不動産屋さんから見たズートピア

ズートピア、みなさんもう見ましたよね?えっ、まだ見てない?それはヤバいっすよ!今月末まで(場所によっては今週末まで)やってるらしいんで駆け込みで見に行ってください。(笑)

ズートピア
ズートピア

かくいう自分もズートピアを見に行こうとか全然思ってなかったのですが、毎日「ズートピアはいいぞ」「ズートピアはいいぞ」「ズートピアはいいぞ」と耳元で聞かされて、ズートピアのあらすじを5周くらい説明されて「これはもう覚悟を決めなあかんな」ということで腹をくくって映画館に出向いたわけです。

結果



とてもおもしろかったです。あらすじは知ってたのにそれでもおもしろかったという。エンターテイメントとして相当練られているし完成度が高かったです。
ポイントを挙げると

1.アメリカの問題点を包み隠さず描いている
多種多様な動物たちが集まって暮らす現代都市・ズートピアは多種多様な人種・民族で構成されるアメリカを象徴しています。動物間の差別や対立、偏見や攻撃が描かれますが、最後にそれらが解決して大団円という結末ではなく、それらの問題は(一応「事件」としては解決するものの)残ったままそれぞれがどう生きていくかという、ある意味聴衆にボールを投げた形で終わります。見終ったあと考えさせられましたし、また、「これはアメリカと何回戦争やっても日本は勝てないな」と痛感しました。ディズニーがそれをやるのか、というやられた感があります。自分たちの社会が抱える問題を広く、他国にさえ開陳し、それと向き合っていくというのはとてもハードルが高いことですし、そのことによって社会の強度は上がるでしょう。日本でこのような映画をやろうとしても、横槍が入って中止になるか表現が抑えられるかしかない気がします。

2.大人と子供で見え方が違う
大人と子供でとらえ方が変わるシーンがいくつもあります。たとえばヌーディストビーチのシーンは動物だからエロくはないですが、大人はそのシーンを見て意味するところを理解してOh…となるでしょう。子供ははしゃぐでしょうが。あるいは免許センターのナマケモノのスタンプのシーンは、子供はナマケモノのゆっくりとした動きを見て喜ぶ一方で、大人は免許センターの公務員を思い浮かべて「うんうんそうだよねどこの国でもそうなんだ」と違う側面に注目することでしょう。

3.エピソードに無駄がない
とても話がよく練られているので何の気ないエピソードがのちに重要な意味を持ってくる演出がバシッと決まります。あれはいったいなんだったのか、と未回収になる謎もありません。
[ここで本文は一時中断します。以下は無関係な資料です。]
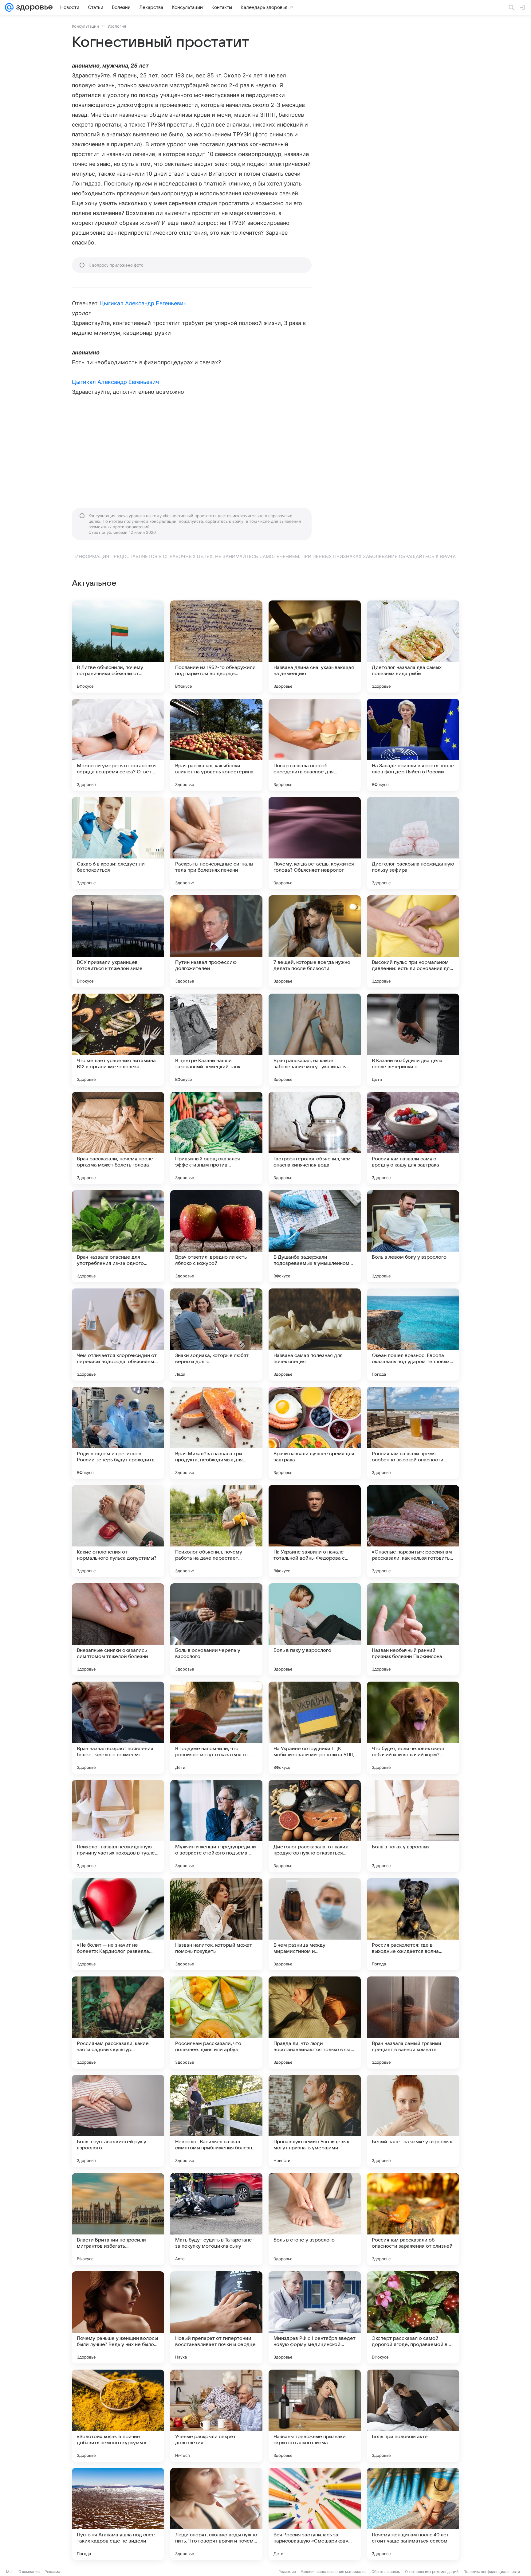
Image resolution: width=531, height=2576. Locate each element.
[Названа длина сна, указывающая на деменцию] (315, 646)
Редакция (287, 2571)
と、いろいろと挙げてみましたが上記の考察はたぶん感想サイトや考察サイトを巡れば出てくるはずで、それほどバリューのある話とは思っていません。タイトルで述べた「不動産屋さんから見た」感想、発見についてこれから述べますのでよく集中して聞いてください。
冒頭でキツネのニックがゾウ向けのアイス屋さんでアイスキャンディー(ゾウ向けなので大きいんです)を買い、アイスキャンディーを溶かして小分けにして冷やして固めて、1個ずつ仕事終わりのレミングに売って荒稼ぎするシーンがあるのですが、このシーンを見てある不動産会社のことを思い浮かべていました。

ニックが小分けにしたアイスをレミングに売るシーン
ニックが小分けにしたアイスをレミングに売るシーン

このあと主人公のジュディはニックの行為を詐欺だと批判するのですが、もちろん彼の行為は詐欺ではありません。そのままではニーズのない商品(ゾウ向けのアイスキャンディー)を量を調整してニーズのある商品(レミング用のアイスキャンディー)に変えて売っただけです。
このスキーム、これと同じだと思いませんか?

ボルテックスの区分所有オフィスのイメージ(カンパニーサイトより)
ボルテックスの区分所有オフィスのイメージ(カンパニーサイトより)

オフィスビル一棟買うのは高いし面倒だ、だけど小分けになった区分のオフィスなら値段も手ごろだし一度テナントがつけばあとは放置でいいからそっちの方がいい、そういうニーズをとらえた商品がボルテックスの区分所有オフィスなのです。ボルテックス(=ニック)はオフィスビル一棟(=ゾウ向けのアイス)を買って、小分けにしてから区分所有オフィス(=レミング向けのアイス)として個人や投資家(=レミング)に売るわけです。どうですか、全く同じ構造ではないでしょうか。小分けにすることで価値を生み出す、買えないものを買えるものにアレンジすることで需要を生み出す、元の一棟の値段(ゾウ向けアイスの値段)は購買対象ではないのでそれがいくらだろうと問題にならないわけです。そう考えるとニックもボルテックスも魔法の杖を手に入れた天才に見えてきます。とすると、東京ディズニーランドにズートピアのアトラクションができた際はきっとボルテックスがスポンサーになるのではないかと想像しています。